An enzyme pool (rat intestine fluid) was used here to mimic an in vivo intestinal enzyme environment. The pool was a digestive enzyme system containing various pancreatic peptidases such as trypsin, chymotrypsin, carboxypeptidase, and elastase.³⁷ The result showed that SPN-GLP-1 had significantly higher proteolytic stability than the native GLP-1. This enhanced enzyme resistance might be one of the critical factors for the better oral GLP-1 absorption. It was also observed that the degradation of GLP-1 formulations in the test condition was rather fast which might be the result of the high concentration of enzymes in the intestinal fluid.

As seen in Figures 5 and 6, we demonstrated a significant hypoglycemic efficacy and absorption of GLP-1 after oral administration of the nanomatrix system. However, we found that oral native GLP-1 has very low effect on the blood glucose level, so, ip GLP-1 was also used as the positive control in vivo. Hanato et al reported that in IPGTT using rats, a marked improvement of hypoglycemic effects was observed in anionic liposomal formulations of GLP-1 (100 nmol/kg) with a 1.7-fold increase of insulin secretion after intravenous administration as compared to a GLP-1 solution.³⁸ In pharmacokinetic studies, intravenous administration of anionic liposomal formulations of GLP-1 (100 nmol/kg) resulted in a 3.6-fold elevation of serum GLP-1 levels as compared to GLP-1 injection. Additionally, as we noticed in the in vivo study of SPN-GLP-1, it exhibited a higher hypoglycemic efficiency (77%) than its oral bioavailability (35.67%) compared to ip GLP-1. This might be due to the biological property of GLP-1. In fact, the lowering glucose effect of GLP-1 is not dose-dependent. When the concentration of glucose in the body decreases to a certain level, GLP-1 will not function any more as a hypoglycemic agent. In our efficacy test, doses for both formulations were 1 mg/kg, so it is possible that not all of the GLP-1 exhibited its effect after injection, resulting in the above phenomena.
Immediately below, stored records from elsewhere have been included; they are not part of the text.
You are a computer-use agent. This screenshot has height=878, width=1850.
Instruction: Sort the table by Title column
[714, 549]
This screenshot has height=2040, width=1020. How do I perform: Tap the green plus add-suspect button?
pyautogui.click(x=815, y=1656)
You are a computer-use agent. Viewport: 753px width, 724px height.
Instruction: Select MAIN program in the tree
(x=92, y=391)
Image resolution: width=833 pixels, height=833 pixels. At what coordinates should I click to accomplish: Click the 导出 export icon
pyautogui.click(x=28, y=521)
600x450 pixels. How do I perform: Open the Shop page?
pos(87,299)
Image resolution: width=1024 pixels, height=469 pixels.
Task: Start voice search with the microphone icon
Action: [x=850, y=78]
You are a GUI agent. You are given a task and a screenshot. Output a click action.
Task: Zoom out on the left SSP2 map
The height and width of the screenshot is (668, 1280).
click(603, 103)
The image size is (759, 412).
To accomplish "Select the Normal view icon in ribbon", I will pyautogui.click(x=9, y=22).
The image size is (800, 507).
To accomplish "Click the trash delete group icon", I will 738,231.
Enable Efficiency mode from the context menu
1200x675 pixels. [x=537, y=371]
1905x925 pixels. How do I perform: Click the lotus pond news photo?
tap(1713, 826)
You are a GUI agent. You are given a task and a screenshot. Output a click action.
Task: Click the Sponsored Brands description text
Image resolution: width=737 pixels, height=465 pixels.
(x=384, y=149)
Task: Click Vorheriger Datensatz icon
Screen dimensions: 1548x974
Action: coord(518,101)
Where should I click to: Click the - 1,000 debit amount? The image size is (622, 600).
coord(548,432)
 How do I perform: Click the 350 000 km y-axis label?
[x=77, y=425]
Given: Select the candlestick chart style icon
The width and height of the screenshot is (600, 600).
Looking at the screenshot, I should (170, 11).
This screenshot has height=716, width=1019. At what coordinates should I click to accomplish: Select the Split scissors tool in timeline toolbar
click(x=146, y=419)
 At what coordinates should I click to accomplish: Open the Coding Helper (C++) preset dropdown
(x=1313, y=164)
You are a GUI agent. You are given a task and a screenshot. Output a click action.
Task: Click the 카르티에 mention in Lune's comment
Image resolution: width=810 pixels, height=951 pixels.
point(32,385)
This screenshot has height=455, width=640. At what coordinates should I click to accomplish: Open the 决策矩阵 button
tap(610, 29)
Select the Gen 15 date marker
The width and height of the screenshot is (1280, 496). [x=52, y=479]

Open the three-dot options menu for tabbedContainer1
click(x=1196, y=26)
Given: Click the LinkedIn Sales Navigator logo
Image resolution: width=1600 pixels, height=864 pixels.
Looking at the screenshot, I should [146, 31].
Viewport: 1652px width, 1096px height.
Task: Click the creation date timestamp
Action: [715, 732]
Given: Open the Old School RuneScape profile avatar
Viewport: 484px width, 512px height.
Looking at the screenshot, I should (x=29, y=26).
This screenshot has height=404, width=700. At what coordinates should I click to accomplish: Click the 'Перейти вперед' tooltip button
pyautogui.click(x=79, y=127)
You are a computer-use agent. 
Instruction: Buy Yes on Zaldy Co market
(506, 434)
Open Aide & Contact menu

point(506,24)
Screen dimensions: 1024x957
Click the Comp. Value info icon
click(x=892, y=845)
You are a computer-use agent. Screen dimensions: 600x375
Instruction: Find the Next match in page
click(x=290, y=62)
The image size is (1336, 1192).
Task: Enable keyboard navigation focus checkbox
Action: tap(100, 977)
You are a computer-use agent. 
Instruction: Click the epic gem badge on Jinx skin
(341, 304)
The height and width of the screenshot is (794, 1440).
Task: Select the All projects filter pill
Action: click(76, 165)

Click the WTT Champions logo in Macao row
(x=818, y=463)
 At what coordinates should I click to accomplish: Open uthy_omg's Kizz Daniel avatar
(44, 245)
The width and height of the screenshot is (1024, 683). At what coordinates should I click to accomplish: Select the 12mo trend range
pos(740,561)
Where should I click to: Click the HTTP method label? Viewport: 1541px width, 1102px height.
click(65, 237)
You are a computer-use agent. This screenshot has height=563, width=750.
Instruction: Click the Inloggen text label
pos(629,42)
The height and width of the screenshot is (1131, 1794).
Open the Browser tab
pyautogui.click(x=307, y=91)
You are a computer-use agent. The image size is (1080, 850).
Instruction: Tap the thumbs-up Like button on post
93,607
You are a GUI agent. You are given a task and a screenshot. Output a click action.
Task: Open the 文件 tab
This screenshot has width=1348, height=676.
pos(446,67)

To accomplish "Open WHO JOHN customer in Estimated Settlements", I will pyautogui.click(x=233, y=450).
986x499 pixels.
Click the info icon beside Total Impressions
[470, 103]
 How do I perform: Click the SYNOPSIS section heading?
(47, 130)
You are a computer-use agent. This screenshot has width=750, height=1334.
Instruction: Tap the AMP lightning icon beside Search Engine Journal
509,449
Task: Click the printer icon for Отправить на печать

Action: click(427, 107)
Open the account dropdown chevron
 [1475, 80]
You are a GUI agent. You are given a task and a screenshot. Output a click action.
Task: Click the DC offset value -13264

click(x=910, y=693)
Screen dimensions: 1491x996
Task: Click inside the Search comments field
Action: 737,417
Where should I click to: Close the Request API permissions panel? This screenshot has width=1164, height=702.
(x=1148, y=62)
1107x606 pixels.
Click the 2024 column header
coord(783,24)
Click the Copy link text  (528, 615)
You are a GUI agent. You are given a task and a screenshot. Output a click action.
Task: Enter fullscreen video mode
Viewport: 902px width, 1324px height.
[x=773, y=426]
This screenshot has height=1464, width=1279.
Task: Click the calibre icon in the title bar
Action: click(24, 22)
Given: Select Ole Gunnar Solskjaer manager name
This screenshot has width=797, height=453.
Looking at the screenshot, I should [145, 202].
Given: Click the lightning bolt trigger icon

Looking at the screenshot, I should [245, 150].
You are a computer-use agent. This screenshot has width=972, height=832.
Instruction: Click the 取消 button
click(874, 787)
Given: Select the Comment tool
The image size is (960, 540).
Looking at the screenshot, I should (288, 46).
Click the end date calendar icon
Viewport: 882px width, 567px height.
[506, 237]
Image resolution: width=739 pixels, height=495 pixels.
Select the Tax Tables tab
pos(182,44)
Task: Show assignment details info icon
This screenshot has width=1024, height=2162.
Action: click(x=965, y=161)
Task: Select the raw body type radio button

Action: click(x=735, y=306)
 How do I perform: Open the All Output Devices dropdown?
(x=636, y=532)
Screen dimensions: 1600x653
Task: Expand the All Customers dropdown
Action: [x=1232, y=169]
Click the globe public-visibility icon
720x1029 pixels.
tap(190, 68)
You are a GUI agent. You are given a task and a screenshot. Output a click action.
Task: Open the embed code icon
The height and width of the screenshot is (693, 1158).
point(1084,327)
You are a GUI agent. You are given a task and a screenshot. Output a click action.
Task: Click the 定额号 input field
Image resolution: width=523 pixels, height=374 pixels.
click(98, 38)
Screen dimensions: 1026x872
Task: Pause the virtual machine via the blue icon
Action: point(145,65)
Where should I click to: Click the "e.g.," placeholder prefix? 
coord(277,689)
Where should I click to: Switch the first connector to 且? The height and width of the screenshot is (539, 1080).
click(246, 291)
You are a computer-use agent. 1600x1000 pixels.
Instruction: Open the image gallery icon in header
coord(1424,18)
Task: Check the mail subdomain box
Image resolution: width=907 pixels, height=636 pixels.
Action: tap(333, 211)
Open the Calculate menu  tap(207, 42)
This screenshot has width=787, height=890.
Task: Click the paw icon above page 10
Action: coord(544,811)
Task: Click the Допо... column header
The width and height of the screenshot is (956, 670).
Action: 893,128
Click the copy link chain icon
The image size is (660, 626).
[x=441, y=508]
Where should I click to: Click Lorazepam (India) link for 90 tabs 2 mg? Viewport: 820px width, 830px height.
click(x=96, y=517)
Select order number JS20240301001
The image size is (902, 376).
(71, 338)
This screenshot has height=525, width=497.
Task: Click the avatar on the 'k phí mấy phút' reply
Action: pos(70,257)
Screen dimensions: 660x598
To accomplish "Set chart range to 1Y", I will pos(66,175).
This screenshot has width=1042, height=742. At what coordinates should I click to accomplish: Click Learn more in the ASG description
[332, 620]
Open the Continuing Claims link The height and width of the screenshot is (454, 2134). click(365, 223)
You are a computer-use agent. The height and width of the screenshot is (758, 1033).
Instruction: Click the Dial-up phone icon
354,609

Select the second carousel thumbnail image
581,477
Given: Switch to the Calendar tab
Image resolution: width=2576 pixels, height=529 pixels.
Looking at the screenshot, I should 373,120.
As we know, glucose is given first in IPGTT and then blood samples are taken afterward to determine how quickly glucose clears from the blood. Compared to a simple hypoglycemic test, IPGTT can reflect the level of insulin resistance in diabetes, so it is usually used to test for diabetes with insulin resistance. The hypoglycemic effect of GLP-1 is closely related to insulin resistance, so in our experiments we use IPGTT to evaluate its effectiveness in lowering blood glucose.³⁸

Finally, there were no toxicity effects found in the nanomatrix system as expected since all the materials used here are excipients for pharmaceutical use and no toxic surfactants were added. This is also an important advantage of such a system since many formulations now use surfactants like Cremophor and Tween which increase the concerns of toxicity in long term use as is needed for chronic illness like diabetes.

Conclusion

In summary, a novel nanomatrix system of GLP-1 was designed and prepared here for the first time. It was indicated that such a system possessed a unique nanoscale structure, obvious pH-sensitivity in drug release, and higher proteolytic stability than free peptide. It exhibited high permeability across biomembranes, high bioavailability after oral administration, high hypoglycemic efficacy, and very low toxicity. Through the direct demonstration here in this study and the related discussion, we understood that the nanomatrix system improves the oral absorption and efficacy of GLP-1 by multiple mechanisms. Some of these were shown here, including: (1) a highly dispersed state of the drug due to the adsorption of drug molecules on the huge surface area of solid silica nanoparticles, increasing the interaction opportunity with the absorption site, the intestinal mucosa; and (2) pH-sensitivity of Eudragit^® L100 and its coating outside of the drug loaded nanoparticles, which increases the resistance of peptide against the enzyme system in GI tract. Since GLP-1 is expected to trigger a revolution in the treatment of diabetes mellitus, this orally active SPN-GLP-1 might be considered as a potential oral anti-diabetic agent for type 2 diabetes mellitus.

Acknowledgments

This work was supported by grants-in-aid from 973 national key project (2009CB930303) and from NovoNordisk A/S company.

Disclosure

The authors report no conflicts of interest in this work.